**ПО ДАННЫМ ТЕКСТА:**
1. Ответьте по изучаемому тексту:
(а) В каком веке Иоахим Флорский создал учение о трех периодах истории?
(б) Кого, по тексту, свергают олимпийские боги в античности?
(в) С кого началось участие российского мира в европейском дискурсе эволюции?
2. Перепишите из изучаемого текста фрагмент, который начинается словами «- Второй — почему» и продолжается до слов «интернациональных, межкультурных коммуникаций?» включительно.

**ИЗУЧАЕМЫЙ ТЕКСТ:**

"""

Оценки такого перехода, конечно же, сильно разнятся. Одни называют это возвратом к корням, другие — одичанием.
Здесь могут возникнуть два ключевых вопроса.
- Первый — почему от данного перехода возникает столь сильное удивление, разочарование и растерянность, как правило, у образованных людей?
- Второй — почему этот переход к ценностям почвы, крови, веры и стародавней традиции оказался возможен именно сейчас, во времена небывалого технического апгрейда всех областей жизни и небывалых еще по размаху интернациональных, межкультурных коммуникаций?
***
Отвечая на первый вопрос, надо вспомнить: более двух с половиной последних тысячелетий самая активная представительница человеческой культуры — культура европейская, связывала себя с поступательным прогрессивным движением, при котором прошлое и традиционное непременно должно уступать место будущему и обновленному.
Фестиваль «Архстояние» в арт-парке «Никола-Ленивец». Фото: Софья Сандурская / ТАСС
Будущее есть возрастание роли разумности, а свободный человек-индивидуум — ее ведущий носитель. Прошлое есть первичные чувства, инстинкты. А также мифы и ритуалы, что сплетают все это в единую ткань традиции.
Будущее антропоцентрично и размыкает вечный природный круг жизни и смерти, в котором человеку отведена далеко не самая заметная роль. Все это начинается еще в античности, где олимпийские боги, покровители людей, свергают стихийных первородных титанов, а демократии и республики приходят на смену тираниям и царствам, и свободная философия конкурирует с мифом.
Дальше, в европейском Средневековье, вся культура в принципе подчинена будущему времени, времени грядущего воскресения и суда. В XII веке итальянский священник Иоахим Флорский создает учение о трех последовательно сменяющих друг друга периодах истории: время Отца, когда правят закон и страх, время Сына, когда правят воспитание и обучение, и время Духа, когда во главе всего любовь и свобода.
Священник Иоахим Флорский. Фото: Википедия
Да, прошлое ни в коем случае тоже не отвергается. Оно уважаемо и хранимо. Его с воодушевлением изучают. Но не выдвигают вперед. Внимание и энергия направлены в будущее: время Духа интереснее и привлекательнее, чем время Отца.
В эпоху Просвещения и дальше европейская воля к будущему оформляется в устойчивый дискурс эволюции и прогресса. На горизонте начертана утопия: образ человека-космополита, познающего и свободного, живущего в обществе справедливых людей. Основные разногласия лишь вокруг того, как эту утопию воплотить.
***
Нет сомнений в том, что российский мир весьма долгое время был частью европейского дискурса эволюции. Если и не с Петровских реформ, которые носили, по сути, технократический характер, то с конца XVIII века — определенно. Началось с масонов, Новикова, Державина и Радищева, перешло в гениальную литературу XIX века, в общественную мысль и реформы. А в начале ХХ века в советском проекте были провозглашены вообще самые смелые, хотя и утопичные мысли Европы о прогрессе истории. Конечно, провозгласить и воплотить — совсем не одно и то же, но все-таки.

"""

**ИЗВЛЕЧЕННЫЕ ДАННЫЕ:**
"""

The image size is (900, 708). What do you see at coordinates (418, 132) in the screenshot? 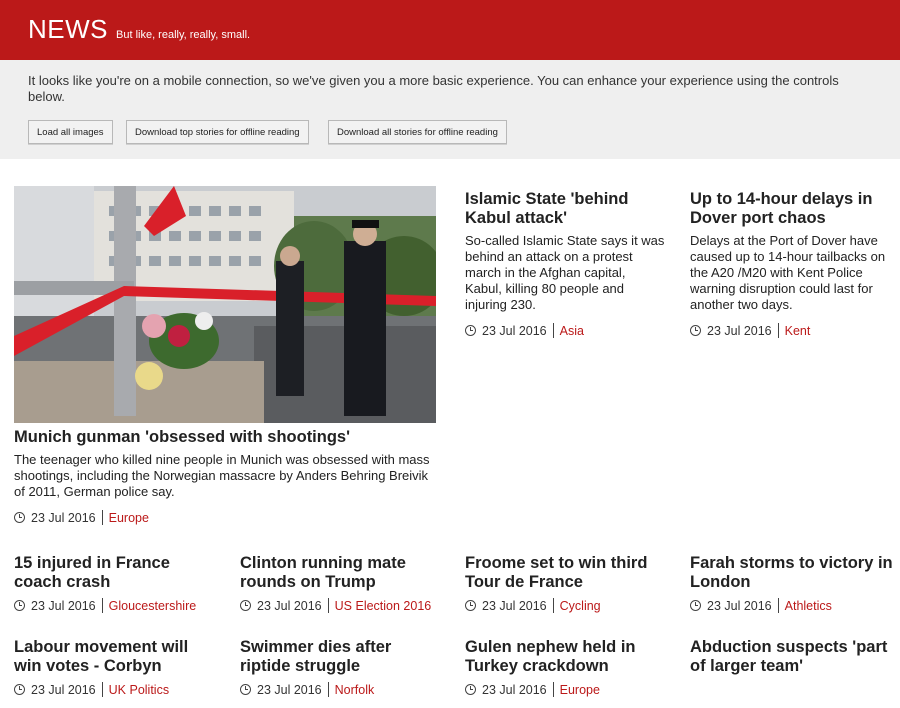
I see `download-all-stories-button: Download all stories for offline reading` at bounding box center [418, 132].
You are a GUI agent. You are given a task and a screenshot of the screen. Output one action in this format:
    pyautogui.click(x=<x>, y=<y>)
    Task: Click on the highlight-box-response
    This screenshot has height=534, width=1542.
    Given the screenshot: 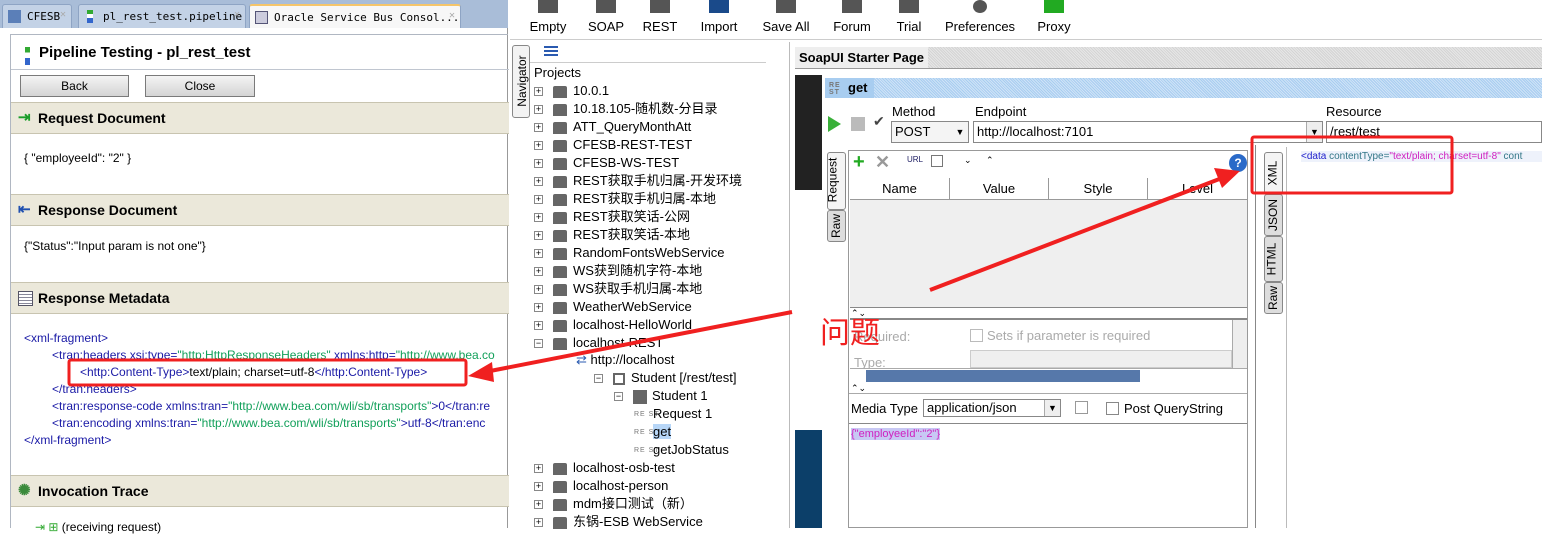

"""

**ОТВЕТЫ К ЗАДАНИЯМ:**
1.
(а) В XII веке.
(б) Стихийных первородных титанов.
(в) С масонов, Новикова, Державина и Радищева.

2.
- Второй — почему этот переход к ценностям почвы, крови, веры и стародавней традиции оказался возможен именно сейчас, во времена небывалого технического апгрейда всех областей жизни и небывалых еще по размаху интернациональных, межкультурных коммуникаций?